§ The data:
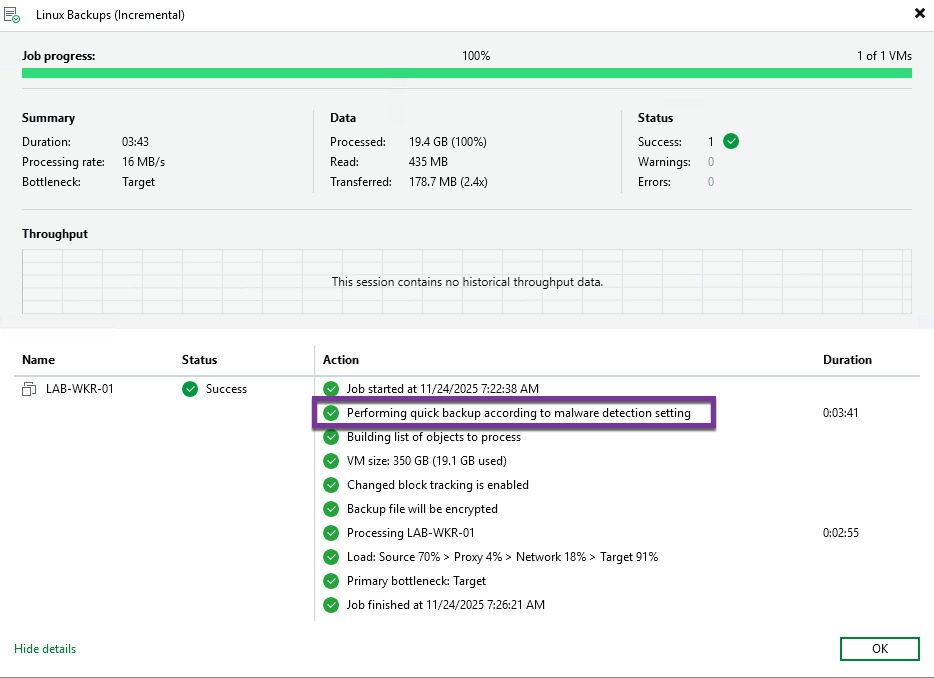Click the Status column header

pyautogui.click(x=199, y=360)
==
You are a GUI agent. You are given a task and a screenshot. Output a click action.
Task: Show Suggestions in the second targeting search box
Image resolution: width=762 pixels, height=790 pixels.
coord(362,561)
--
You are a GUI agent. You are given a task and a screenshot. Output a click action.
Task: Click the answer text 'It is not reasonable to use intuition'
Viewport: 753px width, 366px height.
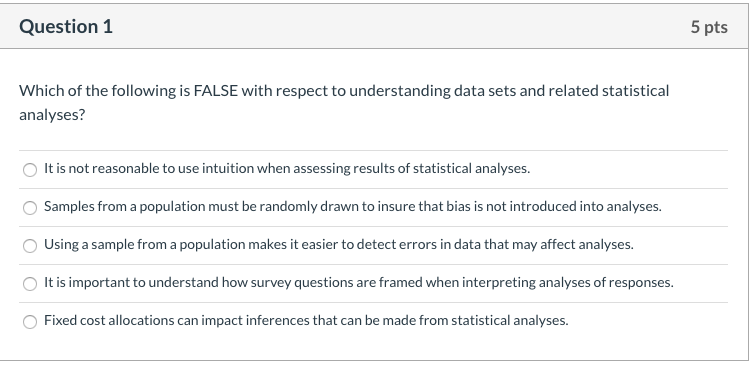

§ Task prompt: Please give an exact copy of the lines above, beginning with the line containing "Task: Click the" and running through the line containing "Viewport: 753px width, 366px height.", and of no other lines.

§ Result of the task:
Task: Click the answer text 'It is not reasonable to use intuition'
Viewport: 753px width, 366px height.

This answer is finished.